August 9, 2019

By Katherine Monahan


On August 8th, the IPCC released a special report discussing the role of forests and lands in absorbing or emitting greenhouse gas (GHG) emissions. The report explains that the world will not be able to limit global temperature rise to below 2 degrees Celsius without government climate action in the land and forests sectors.

Here are a few examples (out of many) of what can be done here in Canada:


1) Continue to reduce deforestation rates

The IPCC report finds that the largest potential for reducing emissions from the land sector would come from curbing deforestation and forest degradation. Although Canada has one of the lowest deforestation rates in the world (with a loss of 0.02% of its total forested area annually), this still represents large areas of forests lost each year. In 2017 for example, 36 000 hectares of forest were permanently lost. This is an annual loss roughly equivalent to the size of Montreal. This permanent conversion does not include forests that are managed and harvested for timber resources, nor does it include forests damaged by pests or forest fires.

Canadian deforestation accounted for 11 million tonnes (Mt) of GHG emissions in 2017; to put this number in perspective it represents more emissions than all domestic aviation which stood at 7Mt in 2017. Forests are lost for a number of reasons – historically, agriculture has been the primary driver of deforestation, but the share of forests lost to resource extraction has been growing over time (see graph below).  Policy tools could be used to mandate or enforce stricter forest restoration obligations after commercial exploration or extraction activities, as well as develop strategies to increase the efficiency of agricultural production.  Policymakers could also reward forest conservation activities through financial incentives  (more on that later).


Source: (pp. 189)


2) Improve forest management

 Improvements in forest management practices have the potential to significantly improve carbon sequestration from forests (e.g., improved growth strategies; residue management for bioenergy in remote areas, reduced harvest for conservation, better use of harvested wood products, etc.). The Canadian Forest Service has estimated that a suite of best practices could lead to a massive 254Mt of CO2e mitigation on a cumulative basis through 2030.


3) Replanting and regeneration after forest fires

In 2017, Canada experienced 5,611 forest fires, with about 3.4 million hectares burned. Fires are predicted to become an increasingly important driver of land change in the future due to climate change. For example, 2017 was the third year in a row with above-average forest fires.

Forests do typically regenerate after fire. However, if the fires are intense, even the topsoil can be burned away and regeneration can be very difficult.
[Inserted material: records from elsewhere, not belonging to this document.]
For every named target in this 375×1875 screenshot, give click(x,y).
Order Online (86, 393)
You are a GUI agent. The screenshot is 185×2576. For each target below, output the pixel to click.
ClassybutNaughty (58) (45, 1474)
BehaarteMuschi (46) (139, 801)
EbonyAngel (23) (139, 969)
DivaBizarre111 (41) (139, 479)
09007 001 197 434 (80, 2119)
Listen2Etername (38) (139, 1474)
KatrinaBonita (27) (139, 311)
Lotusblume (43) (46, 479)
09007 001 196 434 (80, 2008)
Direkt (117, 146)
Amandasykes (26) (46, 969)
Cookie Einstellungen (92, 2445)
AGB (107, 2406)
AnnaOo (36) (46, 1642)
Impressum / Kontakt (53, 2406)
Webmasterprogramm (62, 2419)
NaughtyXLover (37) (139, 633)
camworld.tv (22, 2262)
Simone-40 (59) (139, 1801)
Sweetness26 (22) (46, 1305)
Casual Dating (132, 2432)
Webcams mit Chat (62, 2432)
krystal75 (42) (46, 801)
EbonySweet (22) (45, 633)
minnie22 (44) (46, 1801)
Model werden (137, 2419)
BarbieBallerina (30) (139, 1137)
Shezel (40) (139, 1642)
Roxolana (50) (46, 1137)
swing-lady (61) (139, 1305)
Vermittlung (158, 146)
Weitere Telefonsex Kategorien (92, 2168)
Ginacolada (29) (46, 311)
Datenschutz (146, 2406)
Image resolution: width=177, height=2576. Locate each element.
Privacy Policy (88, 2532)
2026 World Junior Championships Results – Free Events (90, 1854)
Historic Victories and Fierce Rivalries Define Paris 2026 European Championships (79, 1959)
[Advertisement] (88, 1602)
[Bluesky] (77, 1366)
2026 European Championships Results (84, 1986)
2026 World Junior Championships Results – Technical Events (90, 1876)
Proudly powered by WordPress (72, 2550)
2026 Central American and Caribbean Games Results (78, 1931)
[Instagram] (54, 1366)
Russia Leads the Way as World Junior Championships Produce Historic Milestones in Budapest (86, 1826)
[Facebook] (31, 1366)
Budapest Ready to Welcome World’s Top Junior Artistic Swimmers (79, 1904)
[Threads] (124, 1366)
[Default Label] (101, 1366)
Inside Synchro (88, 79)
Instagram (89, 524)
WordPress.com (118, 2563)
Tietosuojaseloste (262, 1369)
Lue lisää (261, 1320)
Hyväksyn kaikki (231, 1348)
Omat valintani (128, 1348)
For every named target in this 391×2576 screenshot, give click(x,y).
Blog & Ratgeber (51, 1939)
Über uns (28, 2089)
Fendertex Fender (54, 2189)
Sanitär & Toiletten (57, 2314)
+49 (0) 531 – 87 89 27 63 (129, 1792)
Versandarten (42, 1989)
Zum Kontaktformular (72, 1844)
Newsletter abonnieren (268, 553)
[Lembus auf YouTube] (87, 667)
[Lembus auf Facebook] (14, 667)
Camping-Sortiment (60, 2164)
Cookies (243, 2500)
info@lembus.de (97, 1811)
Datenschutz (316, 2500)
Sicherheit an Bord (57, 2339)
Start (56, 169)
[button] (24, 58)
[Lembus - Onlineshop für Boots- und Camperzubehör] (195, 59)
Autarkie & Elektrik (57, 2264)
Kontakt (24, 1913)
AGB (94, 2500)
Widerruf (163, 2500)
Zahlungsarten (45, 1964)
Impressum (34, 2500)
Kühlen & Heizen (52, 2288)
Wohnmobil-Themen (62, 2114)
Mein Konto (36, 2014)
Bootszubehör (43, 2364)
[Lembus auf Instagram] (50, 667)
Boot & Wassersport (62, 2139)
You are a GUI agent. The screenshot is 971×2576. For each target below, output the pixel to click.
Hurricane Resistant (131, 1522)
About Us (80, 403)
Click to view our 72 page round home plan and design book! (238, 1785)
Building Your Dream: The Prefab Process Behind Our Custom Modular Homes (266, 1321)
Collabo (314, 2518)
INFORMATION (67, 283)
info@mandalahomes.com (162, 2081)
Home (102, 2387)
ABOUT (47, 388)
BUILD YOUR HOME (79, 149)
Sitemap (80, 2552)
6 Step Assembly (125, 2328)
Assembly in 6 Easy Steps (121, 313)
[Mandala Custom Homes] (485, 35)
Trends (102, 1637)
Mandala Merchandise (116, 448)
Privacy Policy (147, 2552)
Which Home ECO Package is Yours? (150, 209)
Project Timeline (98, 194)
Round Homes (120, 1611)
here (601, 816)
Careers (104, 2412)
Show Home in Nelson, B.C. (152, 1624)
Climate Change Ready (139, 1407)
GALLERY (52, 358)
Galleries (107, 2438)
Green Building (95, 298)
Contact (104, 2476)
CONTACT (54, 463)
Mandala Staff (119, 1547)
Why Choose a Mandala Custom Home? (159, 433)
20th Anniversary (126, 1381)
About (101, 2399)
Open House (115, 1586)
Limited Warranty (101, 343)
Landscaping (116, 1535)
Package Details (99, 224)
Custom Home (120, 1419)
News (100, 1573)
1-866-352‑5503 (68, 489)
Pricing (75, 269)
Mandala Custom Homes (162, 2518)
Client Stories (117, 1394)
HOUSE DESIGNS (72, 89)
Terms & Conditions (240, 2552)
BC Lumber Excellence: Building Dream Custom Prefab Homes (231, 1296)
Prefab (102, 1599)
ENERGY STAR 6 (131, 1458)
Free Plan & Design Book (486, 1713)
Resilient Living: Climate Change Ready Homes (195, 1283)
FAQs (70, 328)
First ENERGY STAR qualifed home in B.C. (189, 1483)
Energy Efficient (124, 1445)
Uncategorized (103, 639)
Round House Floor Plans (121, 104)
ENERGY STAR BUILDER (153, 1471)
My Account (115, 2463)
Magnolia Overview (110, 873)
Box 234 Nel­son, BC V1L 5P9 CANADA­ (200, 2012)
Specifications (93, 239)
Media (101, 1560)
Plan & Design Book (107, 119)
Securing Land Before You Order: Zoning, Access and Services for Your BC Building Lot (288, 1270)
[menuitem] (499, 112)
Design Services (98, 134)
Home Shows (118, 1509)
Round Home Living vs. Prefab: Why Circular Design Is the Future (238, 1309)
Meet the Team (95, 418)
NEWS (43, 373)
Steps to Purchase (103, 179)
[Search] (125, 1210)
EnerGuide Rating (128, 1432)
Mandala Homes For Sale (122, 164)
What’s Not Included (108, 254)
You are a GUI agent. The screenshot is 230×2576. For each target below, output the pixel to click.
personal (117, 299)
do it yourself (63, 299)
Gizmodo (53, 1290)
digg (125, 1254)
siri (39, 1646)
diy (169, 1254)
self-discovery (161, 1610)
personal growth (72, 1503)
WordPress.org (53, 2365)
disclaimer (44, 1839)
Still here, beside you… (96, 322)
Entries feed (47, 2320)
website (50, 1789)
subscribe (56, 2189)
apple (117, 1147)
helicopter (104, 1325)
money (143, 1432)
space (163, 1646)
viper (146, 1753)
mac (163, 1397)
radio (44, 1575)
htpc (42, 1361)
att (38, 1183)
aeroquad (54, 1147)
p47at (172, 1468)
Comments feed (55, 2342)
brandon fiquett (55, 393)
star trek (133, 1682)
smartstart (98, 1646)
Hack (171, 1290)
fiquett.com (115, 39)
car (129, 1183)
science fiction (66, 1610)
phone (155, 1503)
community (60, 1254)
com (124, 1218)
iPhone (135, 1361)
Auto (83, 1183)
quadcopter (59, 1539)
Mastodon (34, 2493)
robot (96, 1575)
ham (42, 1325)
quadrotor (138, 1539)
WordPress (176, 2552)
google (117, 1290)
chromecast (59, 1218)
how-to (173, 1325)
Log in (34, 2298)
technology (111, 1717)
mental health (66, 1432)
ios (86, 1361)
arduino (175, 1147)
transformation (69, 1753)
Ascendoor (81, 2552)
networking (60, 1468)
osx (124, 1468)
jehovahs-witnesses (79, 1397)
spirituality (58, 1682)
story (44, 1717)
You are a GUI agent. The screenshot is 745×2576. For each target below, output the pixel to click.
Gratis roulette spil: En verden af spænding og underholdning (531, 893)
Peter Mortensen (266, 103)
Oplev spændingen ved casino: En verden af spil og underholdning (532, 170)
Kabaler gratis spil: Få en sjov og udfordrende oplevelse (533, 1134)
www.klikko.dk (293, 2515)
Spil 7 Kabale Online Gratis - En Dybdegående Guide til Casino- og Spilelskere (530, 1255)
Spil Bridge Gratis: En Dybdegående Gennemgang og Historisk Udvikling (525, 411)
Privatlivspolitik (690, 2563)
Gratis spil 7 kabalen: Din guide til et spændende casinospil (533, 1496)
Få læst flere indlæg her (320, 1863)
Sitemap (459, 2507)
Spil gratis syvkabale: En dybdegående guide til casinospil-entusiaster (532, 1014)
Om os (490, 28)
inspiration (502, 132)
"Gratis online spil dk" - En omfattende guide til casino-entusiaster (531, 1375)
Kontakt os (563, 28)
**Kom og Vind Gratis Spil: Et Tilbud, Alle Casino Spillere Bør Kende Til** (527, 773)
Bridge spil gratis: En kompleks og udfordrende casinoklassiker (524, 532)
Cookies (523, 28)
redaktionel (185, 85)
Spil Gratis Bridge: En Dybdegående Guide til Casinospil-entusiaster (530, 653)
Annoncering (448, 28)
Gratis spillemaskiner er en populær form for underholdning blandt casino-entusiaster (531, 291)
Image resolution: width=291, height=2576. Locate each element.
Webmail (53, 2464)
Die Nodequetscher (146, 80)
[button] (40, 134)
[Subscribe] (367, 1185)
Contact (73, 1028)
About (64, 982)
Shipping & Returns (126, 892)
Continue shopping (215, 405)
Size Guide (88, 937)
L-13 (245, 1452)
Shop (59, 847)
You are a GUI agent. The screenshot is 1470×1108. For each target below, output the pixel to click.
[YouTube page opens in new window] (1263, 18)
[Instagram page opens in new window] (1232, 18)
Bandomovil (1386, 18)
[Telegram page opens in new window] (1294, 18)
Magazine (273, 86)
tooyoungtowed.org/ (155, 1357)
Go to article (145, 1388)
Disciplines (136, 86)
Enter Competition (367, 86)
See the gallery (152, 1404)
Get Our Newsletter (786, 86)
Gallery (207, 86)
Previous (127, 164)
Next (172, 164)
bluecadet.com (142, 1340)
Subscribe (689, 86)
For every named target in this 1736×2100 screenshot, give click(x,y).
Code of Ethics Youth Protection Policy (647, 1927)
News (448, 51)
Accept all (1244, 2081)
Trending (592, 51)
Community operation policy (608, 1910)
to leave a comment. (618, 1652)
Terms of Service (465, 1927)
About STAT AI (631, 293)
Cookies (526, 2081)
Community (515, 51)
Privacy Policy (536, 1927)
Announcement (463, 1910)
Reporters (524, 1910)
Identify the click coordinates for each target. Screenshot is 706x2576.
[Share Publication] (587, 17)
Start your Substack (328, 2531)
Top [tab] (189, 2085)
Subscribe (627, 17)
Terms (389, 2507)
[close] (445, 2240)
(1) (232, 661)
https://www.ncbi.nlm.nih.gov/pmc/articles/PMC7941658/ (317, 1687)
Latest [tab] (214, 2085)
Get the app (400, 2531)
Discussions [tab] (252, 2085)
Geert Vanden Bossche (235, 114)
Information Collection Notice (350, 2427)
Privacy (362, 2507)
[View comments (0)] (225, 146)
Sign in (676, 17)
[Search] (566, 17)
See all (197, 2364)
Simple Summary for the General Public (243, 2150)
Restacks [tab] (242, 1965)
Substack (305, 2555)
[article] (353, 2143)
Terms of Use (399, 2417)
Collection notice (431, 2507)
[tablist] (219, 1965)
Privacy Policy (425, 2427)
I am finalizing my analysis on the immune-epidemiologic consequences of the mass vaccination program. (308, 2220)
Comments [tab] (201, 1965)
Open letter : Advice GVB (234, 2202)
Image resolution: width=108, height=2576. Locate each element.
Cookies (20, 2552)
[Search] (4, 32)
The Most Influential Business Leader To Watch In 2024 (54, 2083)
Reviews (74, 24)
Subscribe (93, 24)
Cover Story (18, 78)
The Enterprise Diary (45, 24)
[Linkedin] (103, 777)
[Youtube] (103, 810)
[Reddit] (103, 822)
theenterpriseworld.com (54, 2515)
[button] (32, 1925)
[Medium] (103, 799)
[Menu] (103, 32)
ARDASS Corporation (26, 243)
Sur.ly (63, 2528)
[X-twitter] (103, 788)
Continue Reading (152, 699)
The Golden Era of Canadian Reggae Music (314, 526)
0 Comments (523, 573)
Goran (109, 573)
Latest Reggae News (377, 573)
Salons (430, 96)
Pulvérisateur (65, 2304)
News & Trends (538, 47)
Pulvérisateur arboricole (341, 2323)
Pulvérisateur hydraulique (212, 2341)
Efforts to accelerate and improve regeneration after fire can result in faster carbon sequestration. For example, much of the federal Low Carbon Economy Fund support for forest carbon sequestration efforts is based on fire scars.


4) Leveraging financing into land-based projects

Many strategies for conserving and regenerating forests and lands require financing that stretches beyond the limits of what governments are able to directly support. As such, innovative financial tools will be needed. Carbon offset credits have been around for a long time and can be used to channel private revenue into land-based projects such as forest restoration or wetland conservation. For example, under the federal Output Based Pricing System, large industrial emitters can purchase offset credits towards compliance obligations rather than paying a direct fee to government or trading with other firms.

As the federal government, and some provinces, are actively working on the design or details of their carbon offset systems, there is an opportunity to leverage mitigation outcomes from Canada’s vast wealth of forests and lands.

Given the scale of the climate challenge – and the potential for land-based projects to deliver additional benefits such as biodiversity conservation – the IPCC report reminds us that the land-sector must be increasingly recognized as a decisive part of our transition to a low-carbon economy.